En los últimos años prácticamente todos los organismos internacionales (académicos y financieros), así como las distintas escuelas de pensamiento económico han coincidido en la necesidad imperiosa de reducir notablemente los espacios de actuación del Estado -y, en contraposición, mejorar su calidad-, así como en reducir y controlar los déficit gubernamentales. Pero sobre todo el punto central ha estado en la necesidad de definir nuevos instrumentos y mecanismos que contribuyan a la elevación de la capitalización de las sociedades. Es decir, que por medio de estas nuevas políticas y marcos institucionales, no sólo los sistemas económicos, sino todos los entramados sociales, logren mejores niveles de relación y, por tanto, su interacción genere más valor social actual y futuro. Eso es lo que en última instancia viene determinando las intenciones de las múltiples reformas (llamadas estructurales) y que en gran medida tratan ahora sobre el tamaño y los espacios de actuación de los Estados y de los gobiernos. En el ámbito estrictamente económico esta finalidad se circunscribe al hecho de que a los Estados les corresponde aumentar la calidad y cantidad de los factores productivos de sus sociedades y, sobre todo, generar marcos institucionales y ambientes favorables a la actuación óptima de los mercados.
De esta manera, además del consenso creciente en cuanto a necesidad (o, al menos, la gran conveniencia) de mantener equilibrios fiscales, ahora las discusiones se concentran en la calidad y en la dirección de las políticas públicas.
La nueva teoría del crecimiento económico (surgida en 1986 con los trabajos de Paul Romer) le atribuye una importancia definitiva a factores aparentemente no económicos en el desenvolvimiento de las economías en el largo plazo. En ese sentido, la creación de instituciones que generan y difunden marcos legales y relaciones de confianza en y entre sus habitantes, el ejercicio amplio de la democracia y de la libertad de opinión, el goce de seguridad social (educación, adiestramiento y salud) y de seguridad de tránsito y de transacciones económicas, son entre otros, los elementos que se emplean en este enfoque para explicar por qué algunas economías crecen y otras no. Lo más interesante es que en un trabajo reciente de uno de los teóricos más influyentes de esta corriente (R. Barro, (Determinants of Economic Growth. A Cross-Country Empirical Study, MIT, 1997), a partir de esos elementos se hacen pronósticos de crecimiento económico por países y áreas geográficas para los próximos decenios.
A pesar de lo que puedan decir algunos analistas, las reformas aplicadas en México desde 1982 -pero sobre todo desde 1988- han quedado muy lejos de cumplir con esos objetivos, y más bien parecería que han contribuido a crear un ambiente totalmente adverso. La razón es que se economizó en demasía el sentido y la esencia de las reformas y se dejaron de lado aspectos incluso más importantes relativos al concepto de proyecto nacional, dirección hegemónica y, sobre todo, consensos básicos sobre aspectos no económicos centrales.

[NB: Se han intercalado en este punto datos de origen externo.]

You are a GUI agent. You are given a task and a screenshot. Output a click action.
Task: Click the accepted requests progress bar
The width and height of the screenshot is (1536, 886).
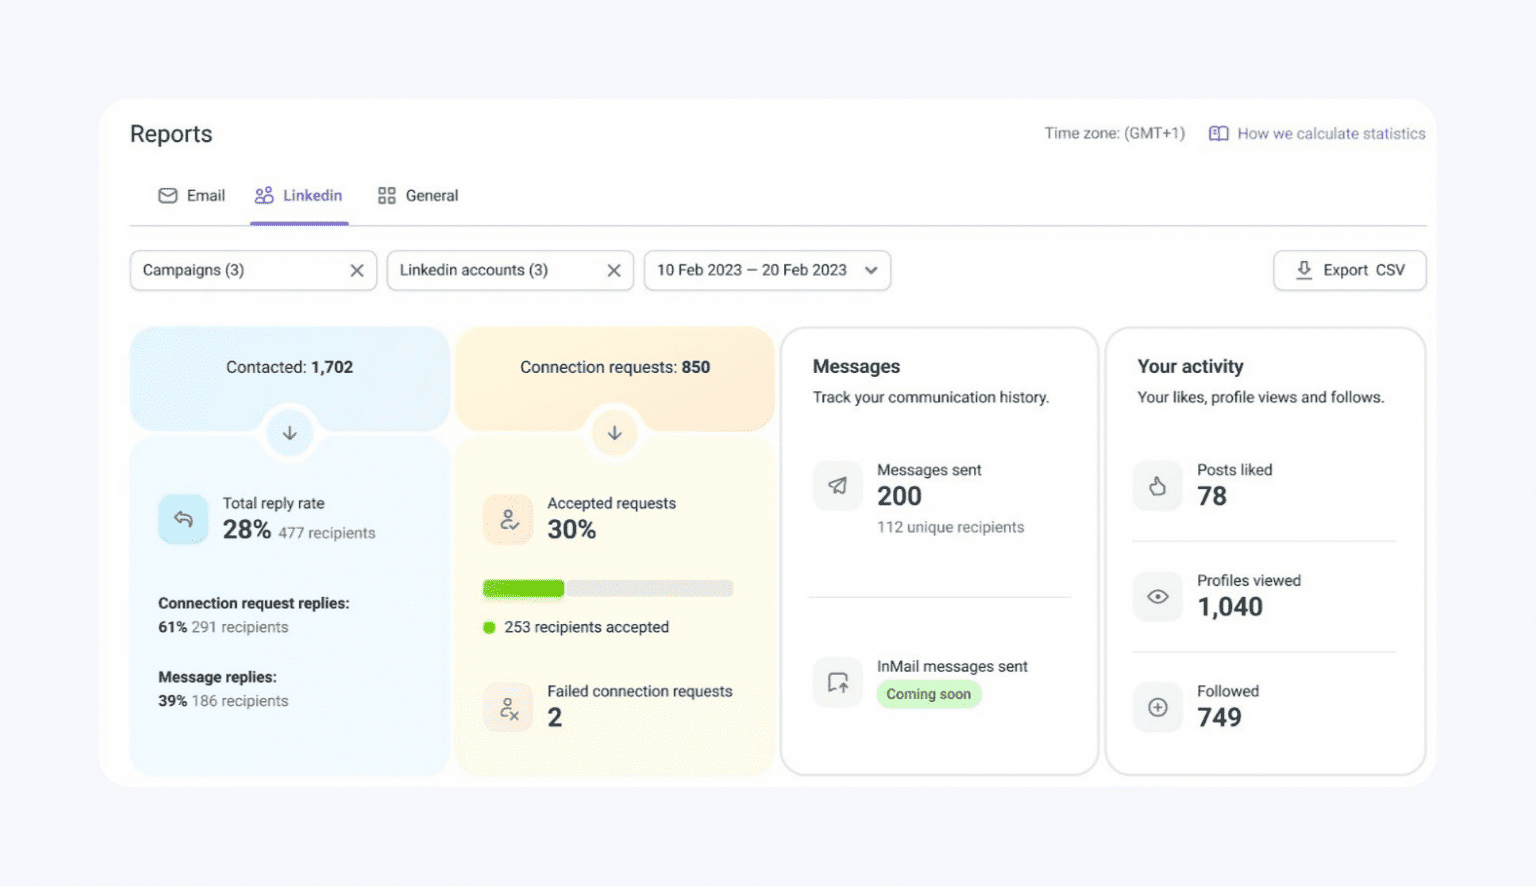pos(608,589)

Los países que vienen experimentando (incluso mejor dicho, sufriendo) transiciones estructurales profundas y dolorosas, entre ellos México y Rusia, no salen bien librados en esos ejercicios de pronóstico, muy probablemente debido al enorme y largo deterioro de sus estructuras de poder, pero sobre todo por los altísimos niveles de corrupción que se han venido dando entre élites políticas y mafias diversas durante estas transiciones.
Si bien la democracia no lo es todo, sí al menos cumple con funciones a la vez básicas y cruciales en favor de estos tránsitos estructurales.
El gobierno mexicano lanzó hace unos meses una propuesta nacional abierta sobre la definición de políticas económicas de Estado para evitar la recurrencia de las crisis de fin de sexenio. Esta iniciativa se ha debilitado y ahora, más que nunca, aflora la necesidad imperiosa de regresar sobre ella, sobre todo por la gran cantidad de hechos preocupantes que se han acumulado con una velocidad alarmante. Abramos el debate, pero más allá de los economicismos chatos. Está en juego la soberanía y el proyecto de nación. Ojalá que nuestros tecnócratas puedan verlo de esta manera. La agenda no es muy amplia, aunque sí profunda y espinosa.